Ullica Segerstrale: I have a question I'd like to address to everybody on the panel. It was suggested by Bob Filler and again by Janine Larsen: What should we do about students fudging experiments in laboratories. It's easy to understand that it's not going to pay off, so to say, in the long run, because one has to learn to stand on one's own feet. But in the short run, it might pay off. Lab reports are graded on whether they are correct or not. So, how do we get around that?

Bob Filler: In the report that I cited from R & D this week, one of the people complained, "That's the root of all of our problems, the university. When we did our laboratory work, there were too many experiments. We had just two months. So we worked together. One group of us did a, another group did b, and so on. When we were finished, we traded reports. We just learned whatever they had done, nothing more than that:" The truth of the matter is, it requires a tremendous amount of time, effort, and concentration by professors and honest assistants to teach the virtues of integrity to students. They will have to learn from example.

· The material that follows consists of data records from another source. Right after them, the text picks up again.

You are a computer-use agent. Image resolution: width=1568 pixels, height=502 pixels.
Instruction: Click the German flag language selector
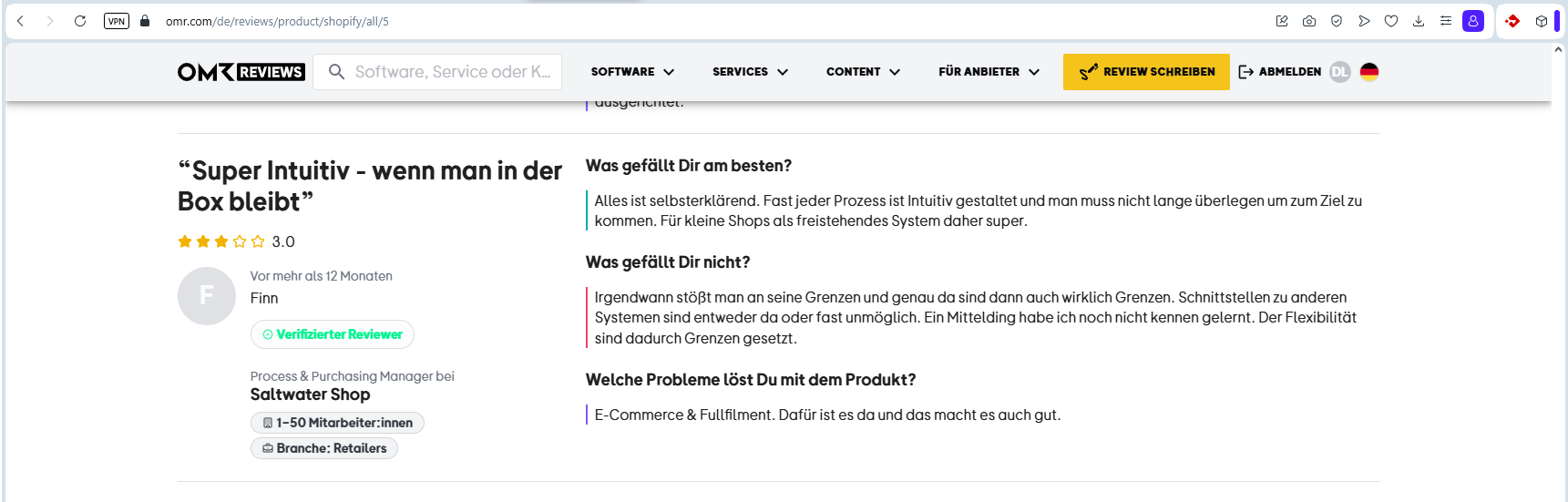point(1369,72)
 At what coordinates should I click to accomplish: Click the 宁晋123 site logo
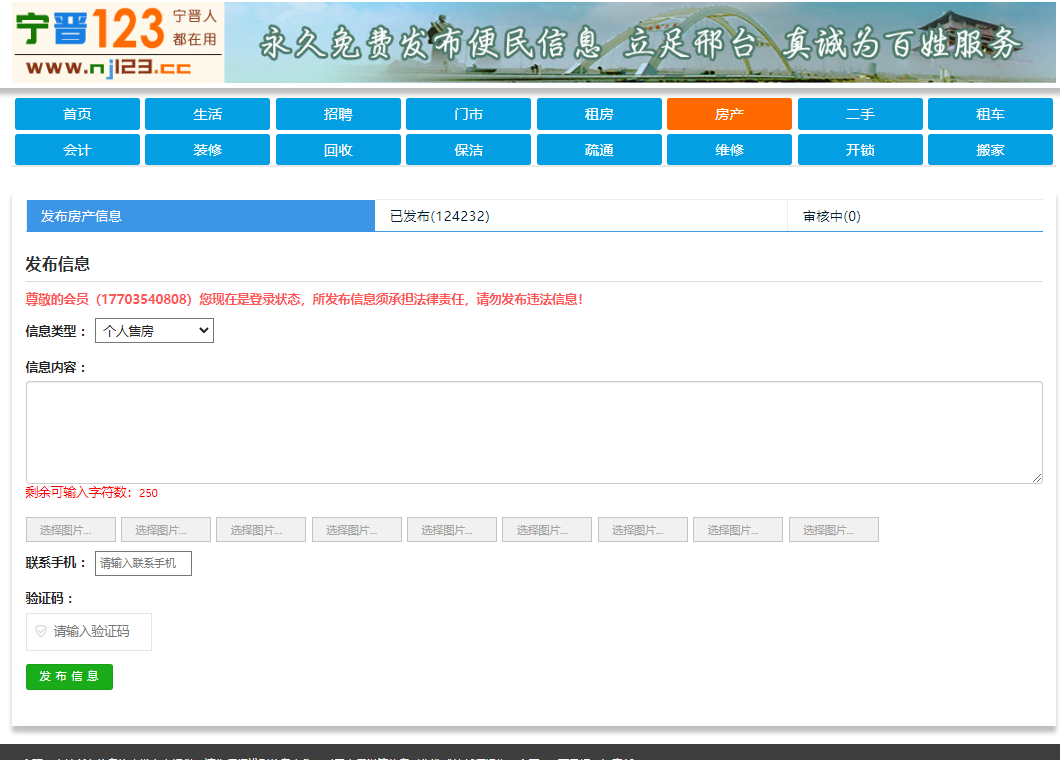(118, 42)
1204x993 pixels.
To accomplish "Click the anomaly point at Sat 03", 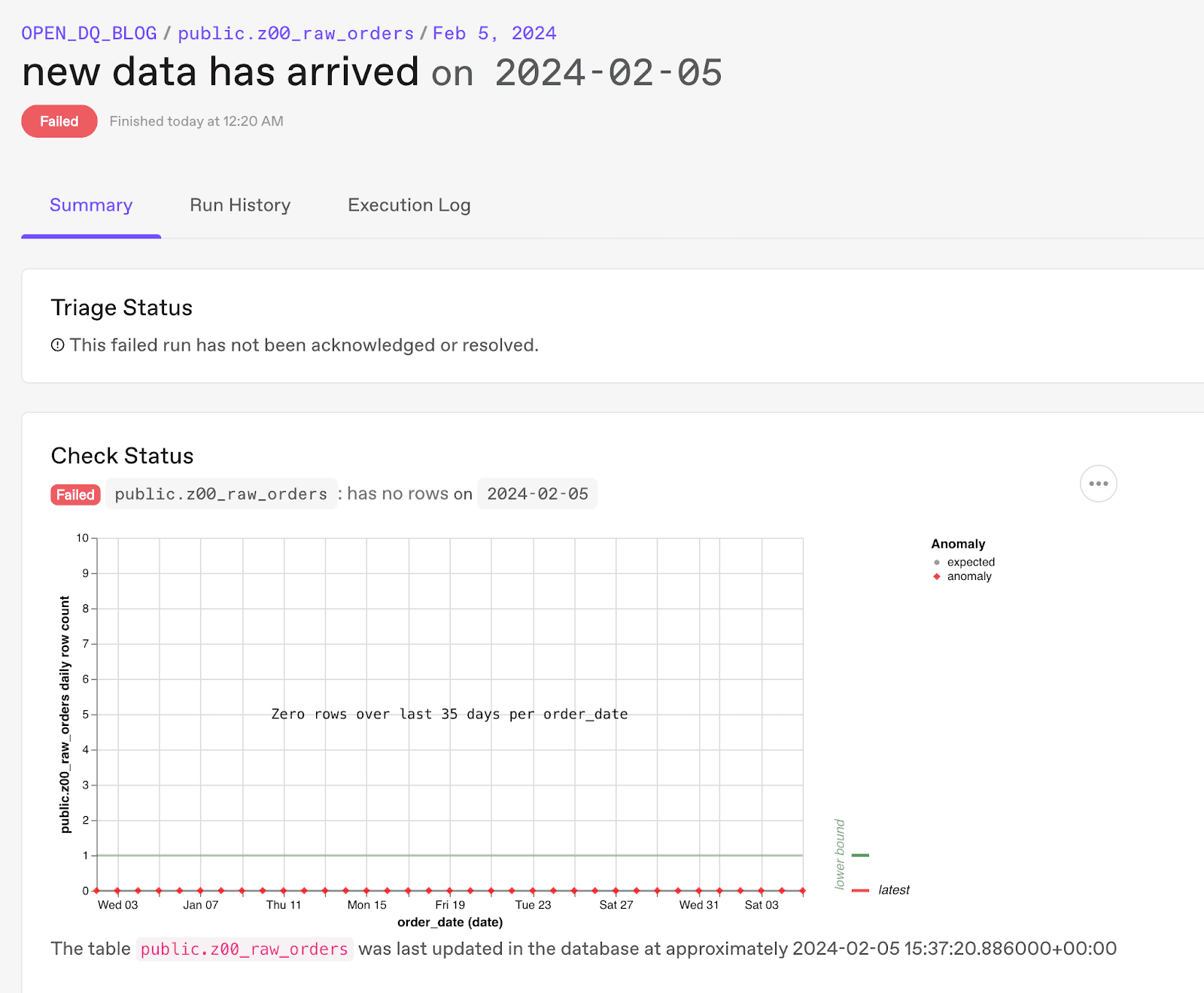I will coord(762,891).
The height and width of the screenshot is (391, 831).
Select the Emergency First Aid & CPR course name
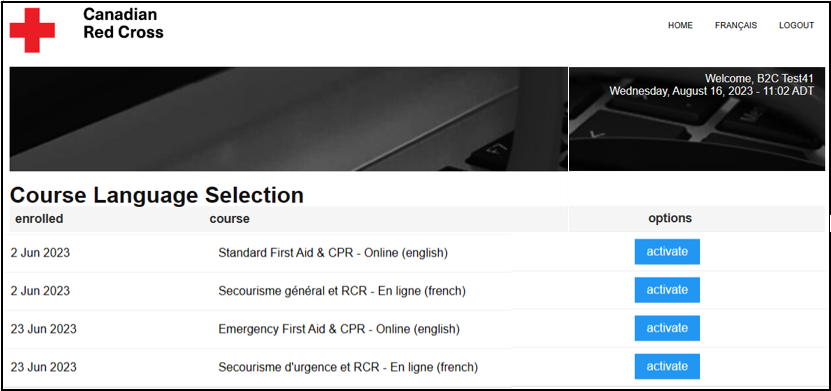coord(339,330)
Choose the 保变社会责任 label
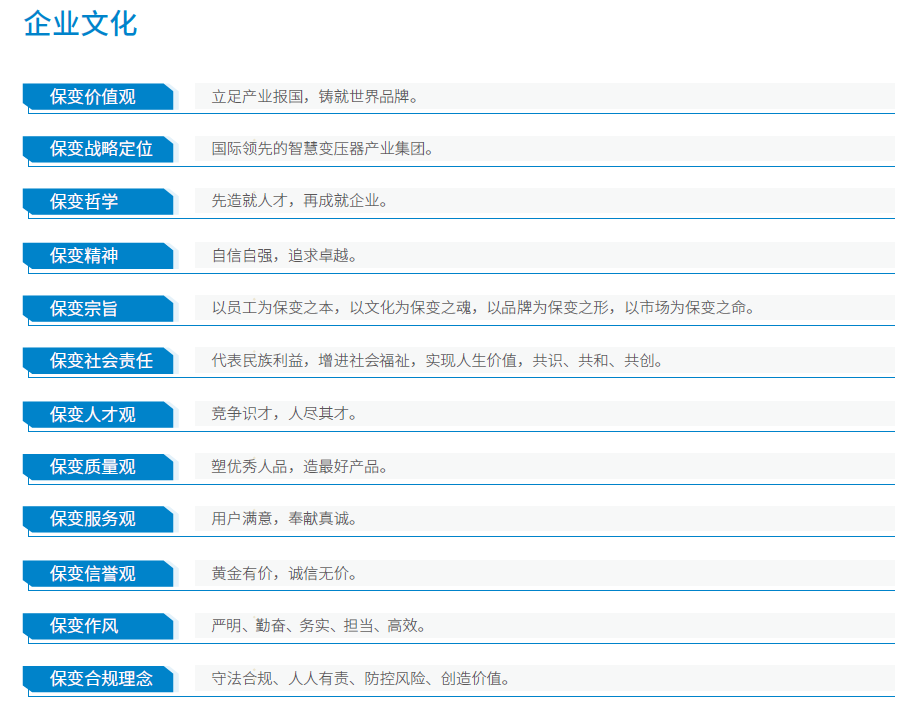Screen dimensions: 918x709 pos(101,361)

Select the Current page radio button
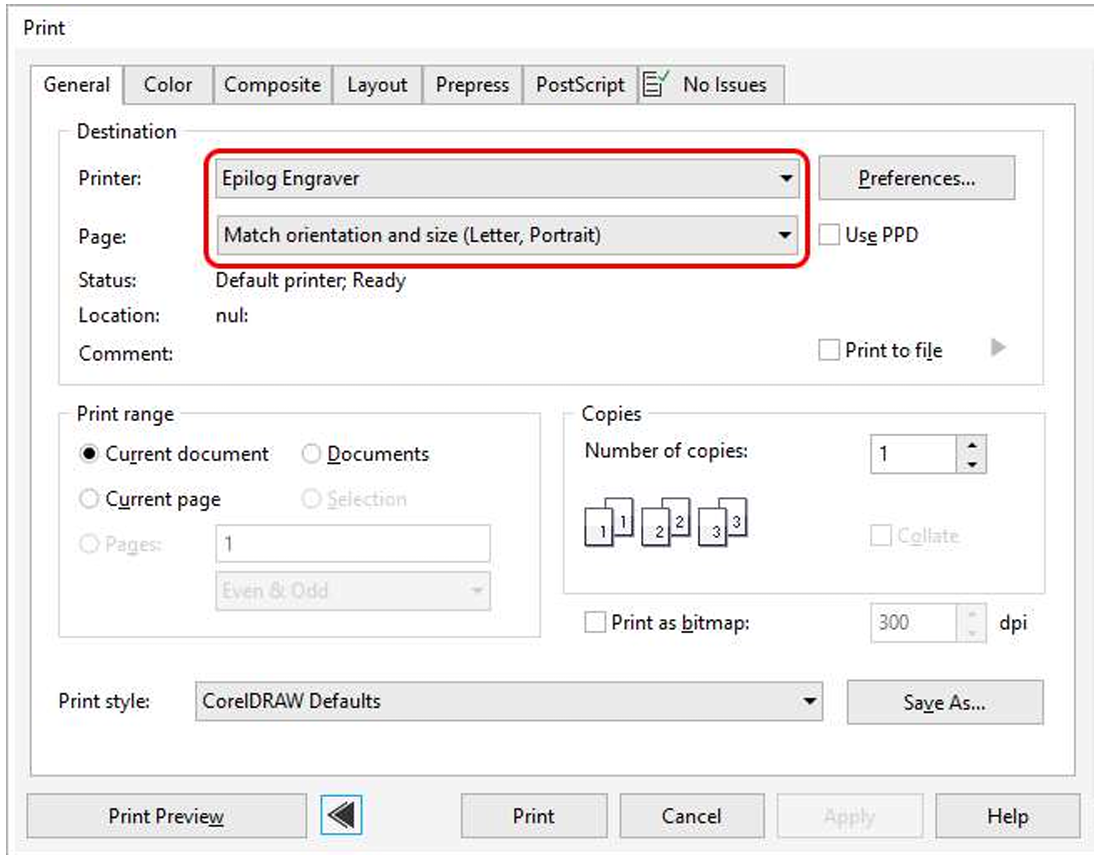(90, 499)
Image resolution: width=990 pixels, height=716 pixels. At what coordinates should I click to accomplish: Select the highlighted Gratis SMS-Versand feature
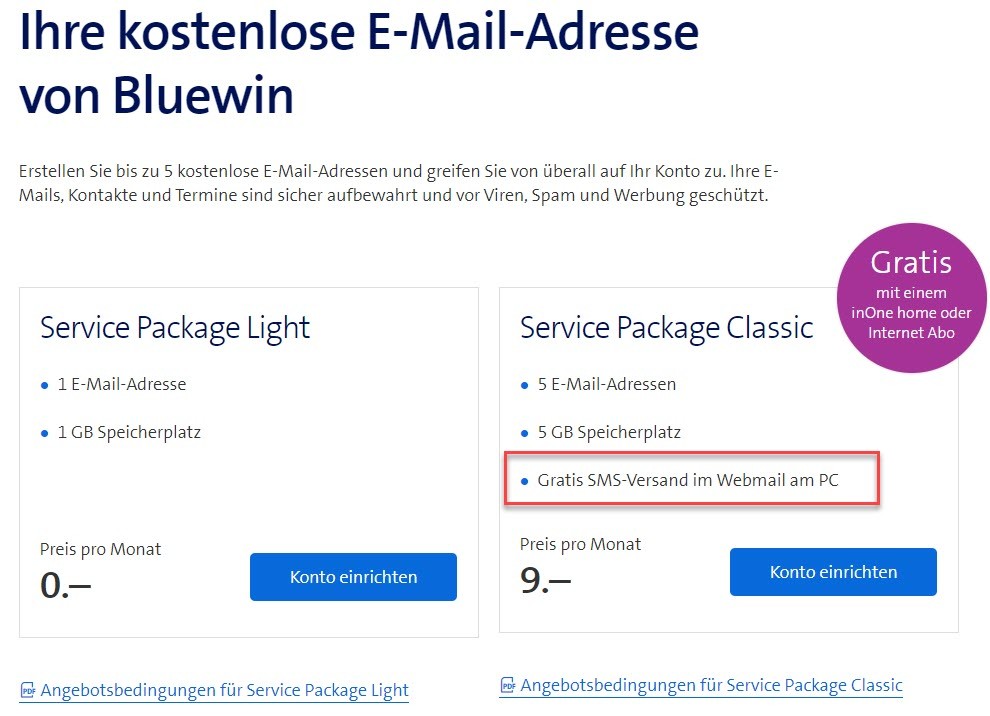[x=688, y=481]
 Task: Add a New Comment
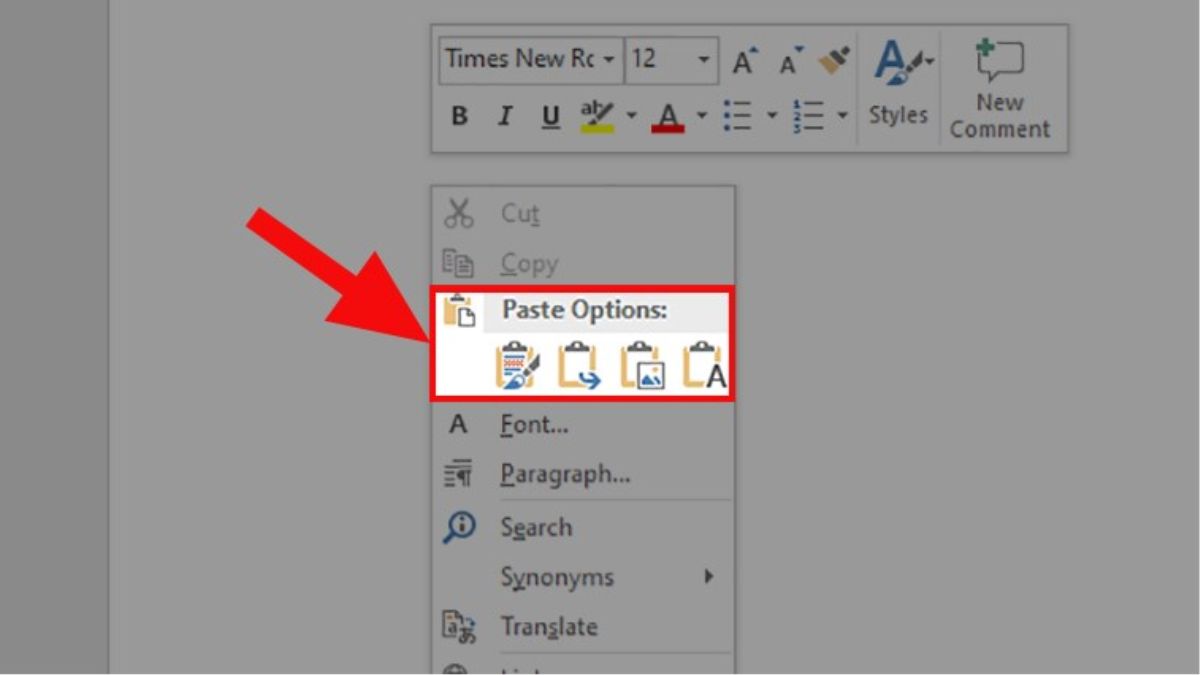(999, 91)
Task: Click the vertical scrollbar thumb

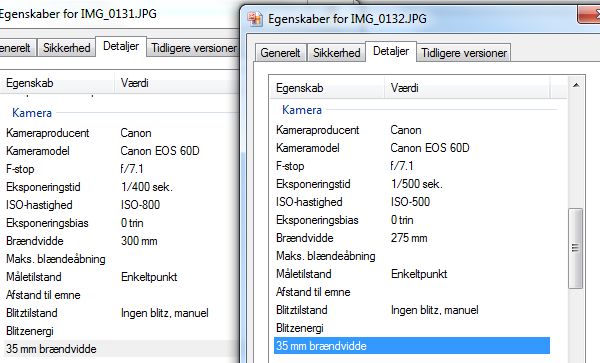Action: (575, 248)
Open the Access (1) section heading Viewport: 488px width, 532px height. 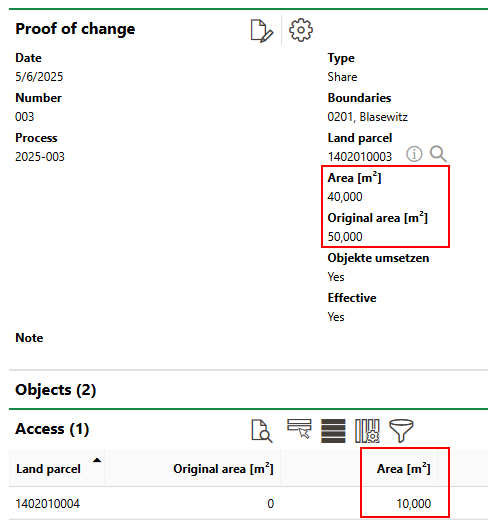click(52, 429)
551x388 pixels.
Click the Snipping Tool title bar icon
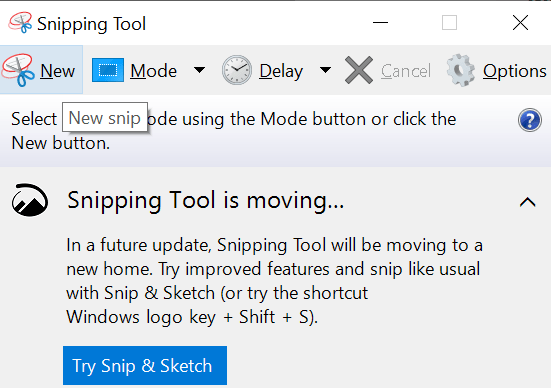coord(20,23)
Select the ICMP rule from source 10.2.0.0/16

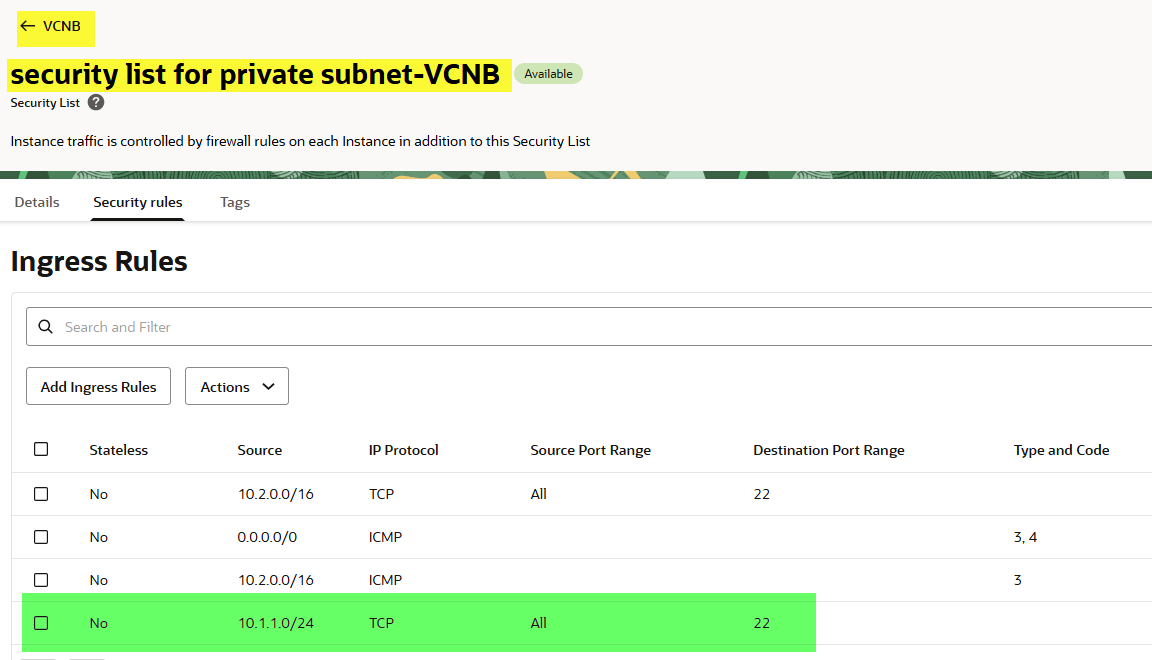tap(41, 580)
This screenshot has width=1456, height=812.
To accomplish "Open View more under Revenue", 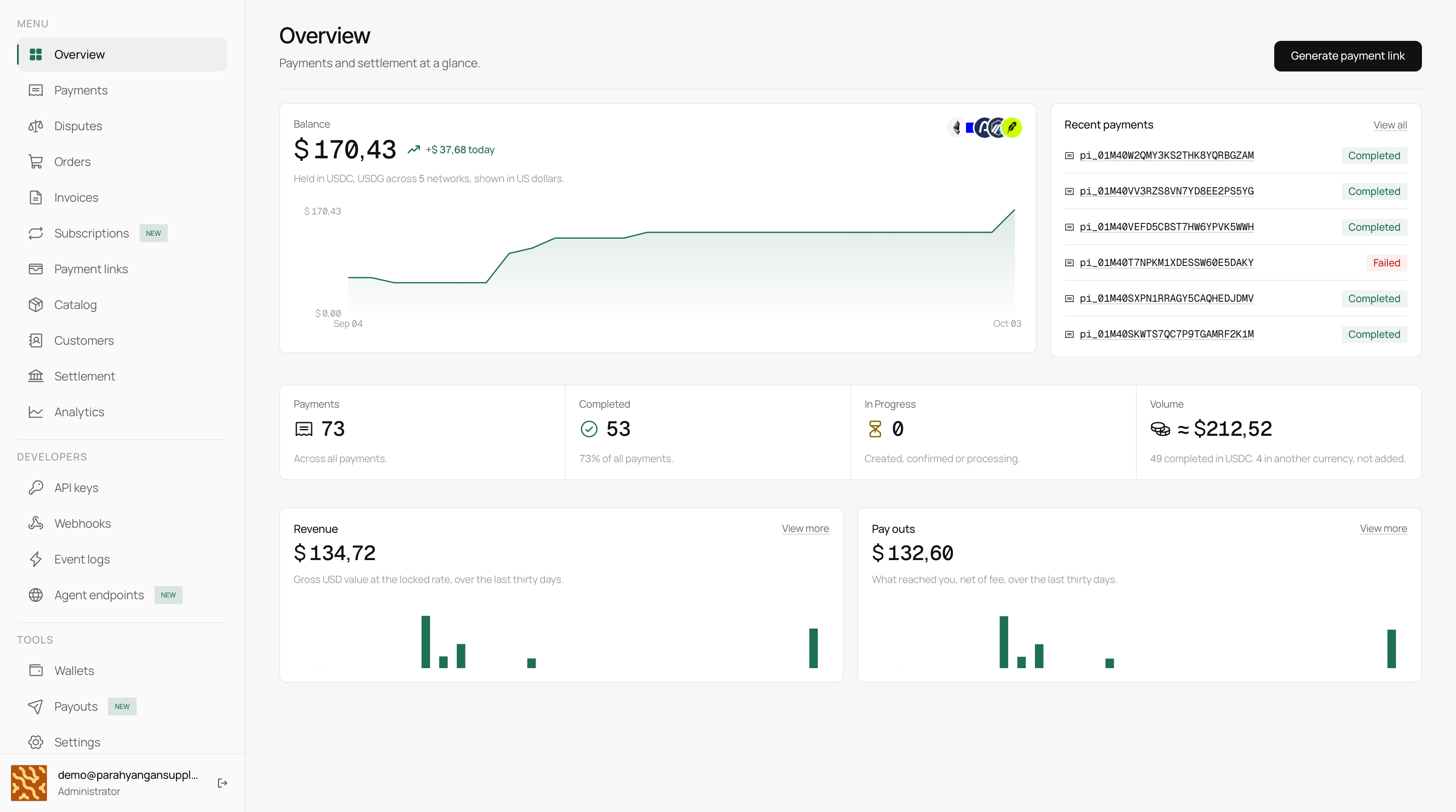I will pyautogui.click(x=805, y=528).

I'm not here to attack any faculty member. They are honest hardworking people. But, many of the things you pick up in life are picked up much earlier. Whether it is in childhood, in school, in the university. No matter how well you're taught, however, there are some individuals, for reasons of their own, who feel they have to cut corners, fudge, and the like. Let me tell a story.

Twenty-five years ago at Purdue University, a well-known professor whom I know had many of students. One student was brilliant. The professor wanted this student to work on a new chemical compound. Nobody had seen anything like it. Soon the student reported, "I produced the compound. It possesses all the properties expected:' They published the results as a Communication in the Journal of the American Chemical Society, the top ranked journal in chemistry. The student graduated and went off to work for Syntex in Mexico City.

Then someone from Italy read the paper and said, "That's baloney. Theoretically, this is all wrong." The professor at Purdue said, "I can't believe that" He assigned a new student to repeat the experiment. The student couldn't reproduce it. The professor assigned a second student to reproduce the experiment. He also failed.

I told you the professor's prize student was brilliant. He was. He had dry-tabbed the whole thing. He figured out in his head what the properties of the material should be, fudged everything through, got his degree, and went off to Mexico: "Yes, I did this, so what? I got my Ph.D., so long:" The professor had to publish a retraction in the journal, red-faced as it was, and at the next Purdue commencement, the student was defrocked, in absentia.

Hassan Nagib: What Bob Filler has told us happens. It is simply a disgrace. It makes me feel almost unclean if it happens in my profession. I think what is clear is that the failure comes from the reward system. For example: You have a material and you want to measure its conductivity at various levels-maybe some kind of a semi-conductor or something like that. Every student in the class is expected to do that experiment for different temperatures and have a graph with 15 points and many pages of notes on them. That is what drives the students-and drives the professors in their own funded programs-some things that are on the edge.

What we have to be creative about is that reward system: For example, if every student in the class only had to do the experiment at one temperature, but each had to get the accuracy to two decimal points instead of one, and had to share the results with the class, each would have to trust every other. Each of them would have to take the 14 other points and put them on the same graph. They wouldn't have to be there until 6:00 p.m., although the class is supposed to end at 4:30 p.m. They would not have to miss dinner in the dorms or something like that. We have to be creative with our reward system. What do you get for what you do-not just finally in the product but in the learning process? I think that is the key. One quality data point is better than fifteen so-so data points.